**What is asked**
a. Decide whether each statement below agrees with the UTF-7-IMAP patch message, answering yes or no and quoting the words of the message that settle it. (i) The series implements UTF-7-IMAP in the UTF-7 module. (ii) The author plans to change how '\n', '\r' and '\t' are currently handled. (iii) According to the IMAPv4 RFC, the character "&" is represented by the two-octet sequence "&-".
b. Repeat the part of the UTF-7-IMAP patch message that opens with the words containing "The UTF-7 module implements" and closes with "terminates base64 sequences.", switching "direct characters" to "literal characters".
c. Continue the UTF-7-IMAP patch message from the point where it stops.

[v4,0/4] iconv: Add support for UTF-7-IMAP

Message ID 20211209093152.313872-1-mg@max.gautier.name
Headers show


Max Gautier Dec. 9, 2021, 9:31 a.m. UTC
I finally took the time to work on this again.

This new series implements UTF-7-IMAP in the UTF-7 module, using, as
advised, the same approach than in iso646.c.

Unresolved issues (would appreciate advice on those):
- There is a slight incoherence (to me) in the UTF-7 RFC[1], and the
  current implementation do not follow it exactly :
  In the "UTF-7 Definition/Rule 2":

  "The '+' signals that subsequent octets are to be interpreted as
  elements of the Modified Base64 alphabet until a character not in that
  alphabet is encountered. Such characters include control characters
  such as carriage returns and line feeds"

  The UTF-7 module implements this by making characters '\n', '\r', '\t'
  part of the "direct characters" set, even though they are not
  according to the definition given by the RFC.

  So these characters should be encoded, but should also be interpreted
  literally and implicitly terminates base64 sequences.
  On this, I'm inclined to leave the current behavior as is. Changing it
  might mean breaking things; and I don't see many benefits.

- For UTF-7-IMAP:
  The IMAPv4 RFC (UTF-7-IMAP definition)[2] specifies that :
  - The character "&" (0x26) is represented by the two-octet sequence "&-"

**Data section**
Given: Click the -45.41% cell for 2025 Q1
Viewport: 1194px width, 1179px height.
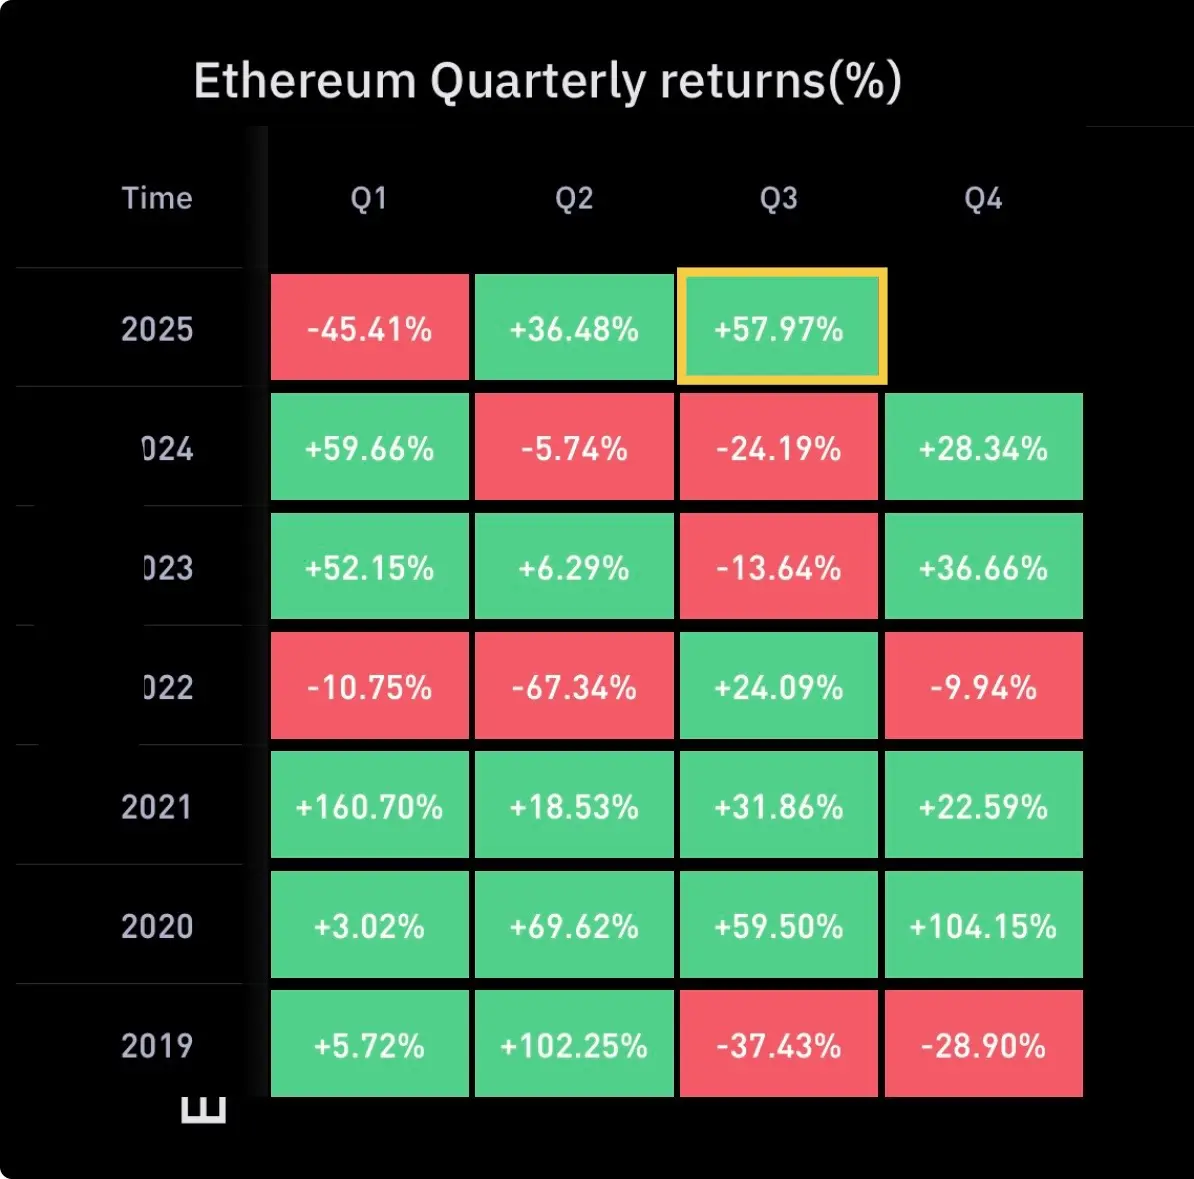Looking at the screenshot, I should point(369,327).
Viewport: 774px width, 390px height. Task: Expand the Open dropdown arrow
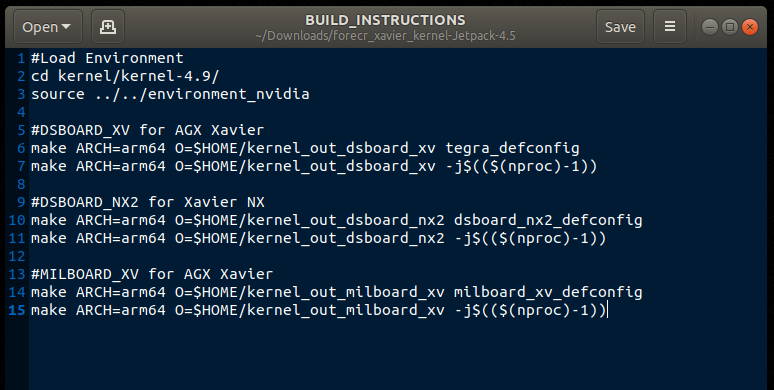click(x=66, y=27)

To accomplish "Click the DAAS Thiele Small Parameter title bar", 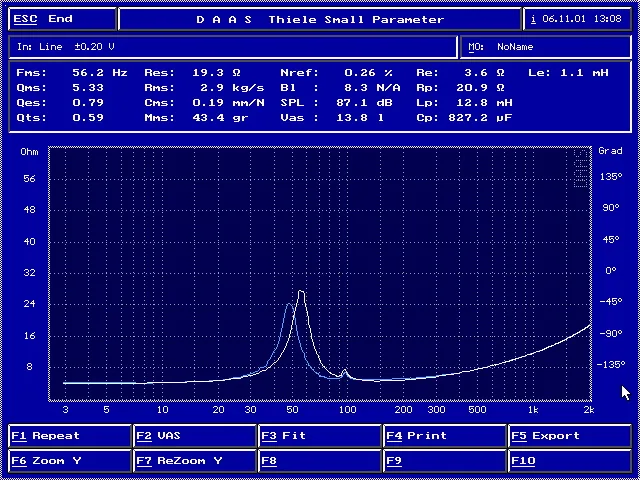I will (320, 19).
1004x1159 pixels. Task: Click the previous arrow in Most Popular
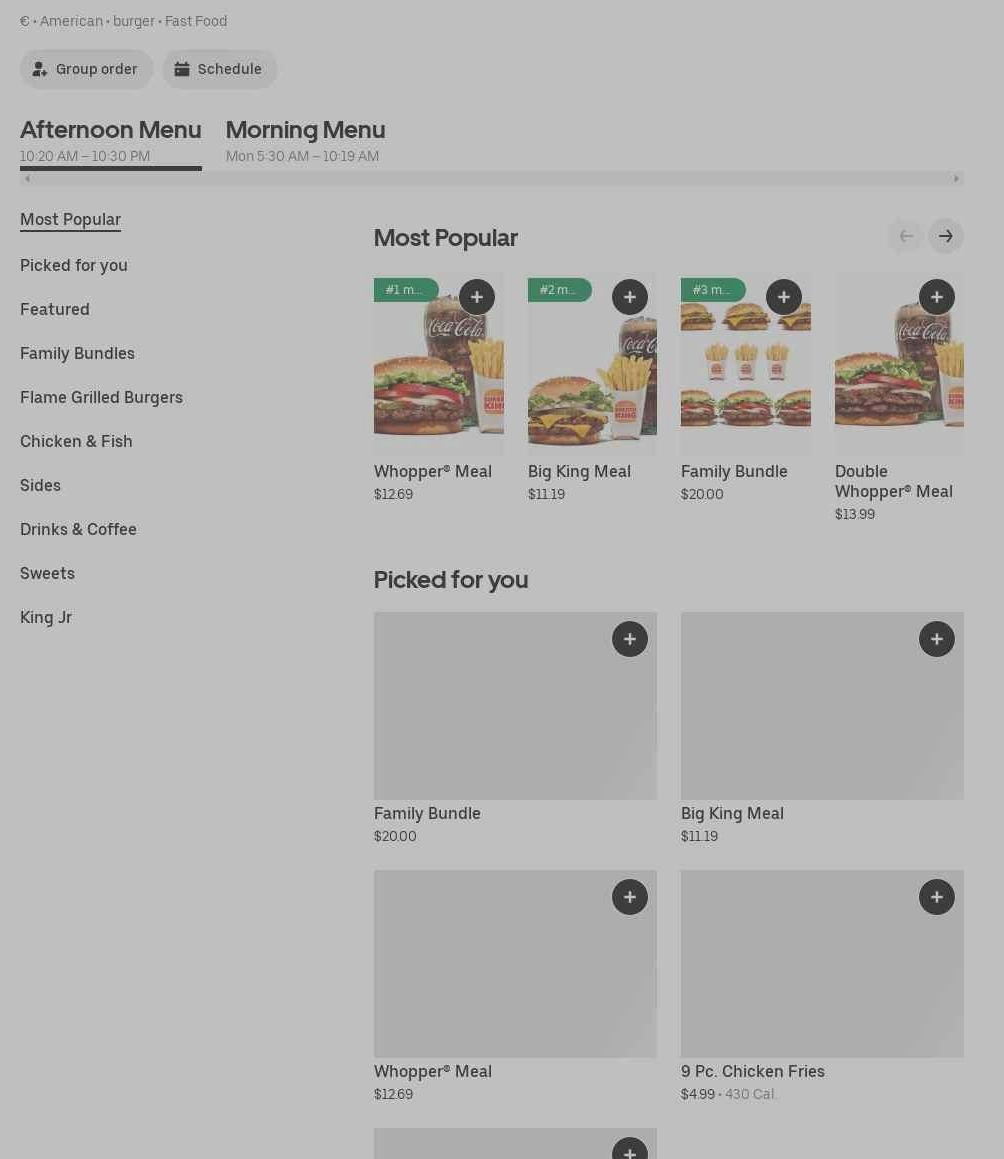coord(906,236)
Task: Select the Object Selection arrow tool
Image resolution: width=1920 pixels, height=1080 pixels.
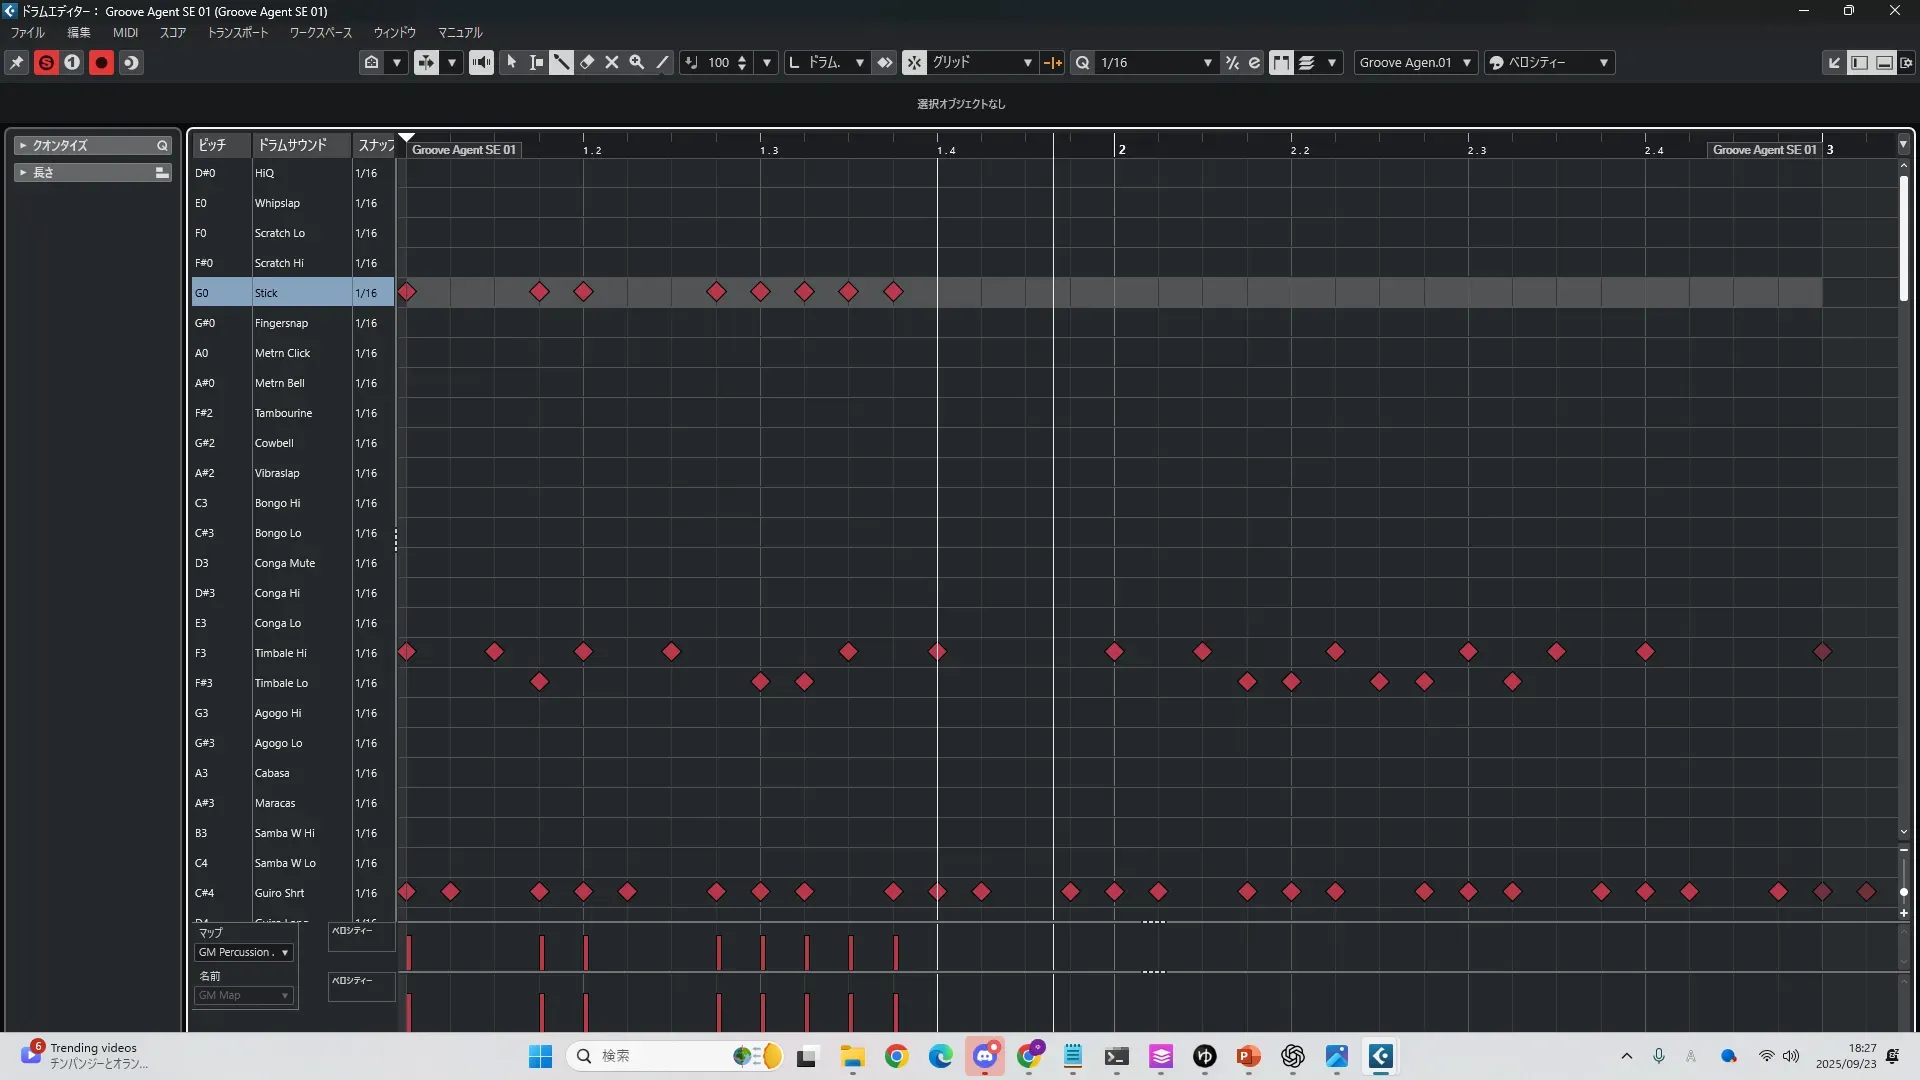Action: pos(511,62)
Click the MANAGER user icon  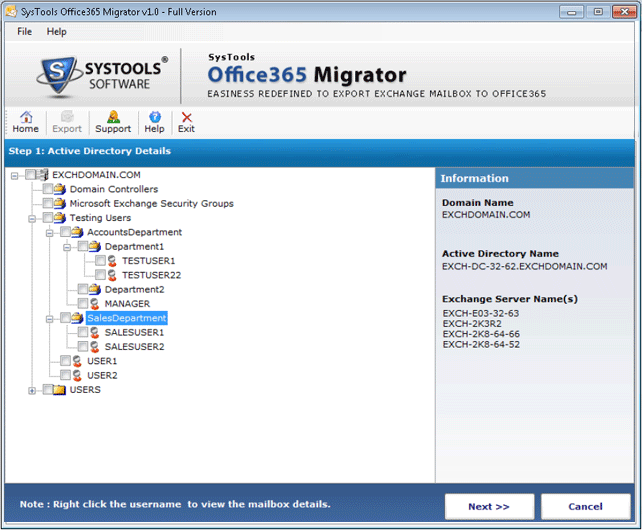click(x=94, y=304)
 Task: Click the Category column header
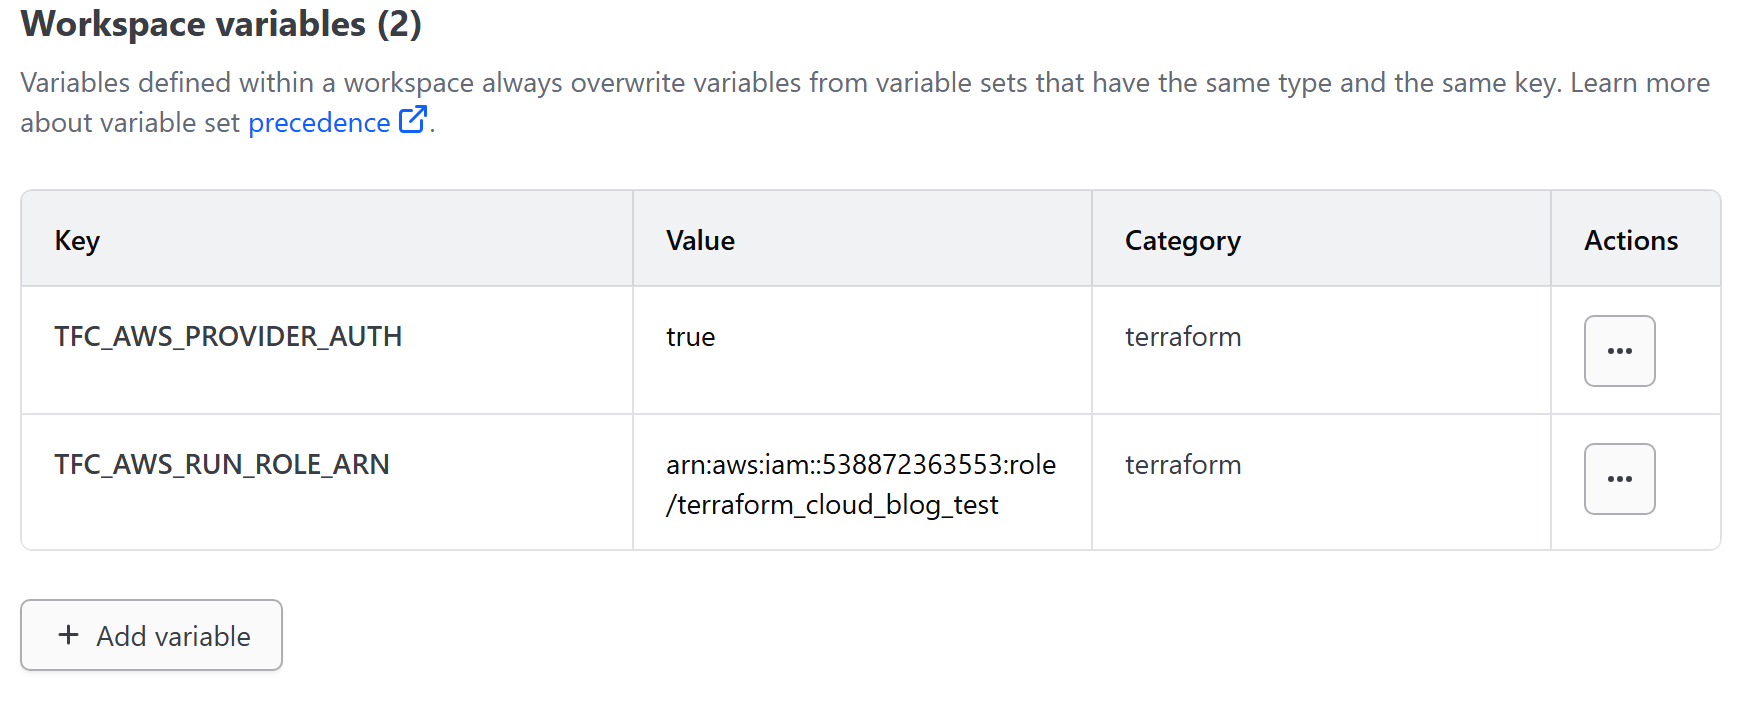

**Task-by-task results**
a.
(i) Yes: "This new series implements UTF-7-IMAP in the UTF-7 module"
(ii) No: "On this, I'm inclined to leave the current behavior as is."
(iii) Yes: "The character "&" (0x26) is represented by the two-octet sequence "&-""

b.
The UTF-7 module implements this by making characters '\n', '\r', '\t'
  part of the "literal characters" set, even though they are not
  according to the definition given by the RFC.

  So these characters should be encoded, but should also be interpreted
  literally and implicitly terminates base64 sequences.

c.
  - null shifts ("-&" while in BASE64; note that "&-" while in US-ASCII
    means "&") are not permitted
  - The purpose of these modifications is to correct the following
    problems with UTF-7:

      5) UTF-7 permits multiple alternate forms to represent the same
         string; in particular, printable US-ASCII characters can be
         represented in encoded form.

   Consider the following cases:

   A- When encoding to UTF-7-IMAP, if we encounter '&' while in base64
   mode, should we:
       1) encode it in base64
       2) terminate the encoding with '-' and use "&-"
   B- When encoding to UTF-7-IMAP, if we encounter "&&" while in
   us-ascii mode, should we:
       1) start base64 mode and encode the two '&' 
       2) encode them as "&-&-"
   It seems to me than for A and B, the solution 2 allows null shifts,
   and solution 1 allows multiples representation.

   However, A-2 and B-2 still feels cleaner to me, since they avoid
   alternate forms for '&'. The arguments can be made that the resulting
   sequences are not null shifts, merely a special case in US-ASCII.
   I've use that approach in PATCH 4/4, but that should be quite easy to
   change if necessary.

- Also, I'm not sure how to add negative test cases, aka, invalid
  sequences which needs to trigger an iconv errors.

Thanks for your time.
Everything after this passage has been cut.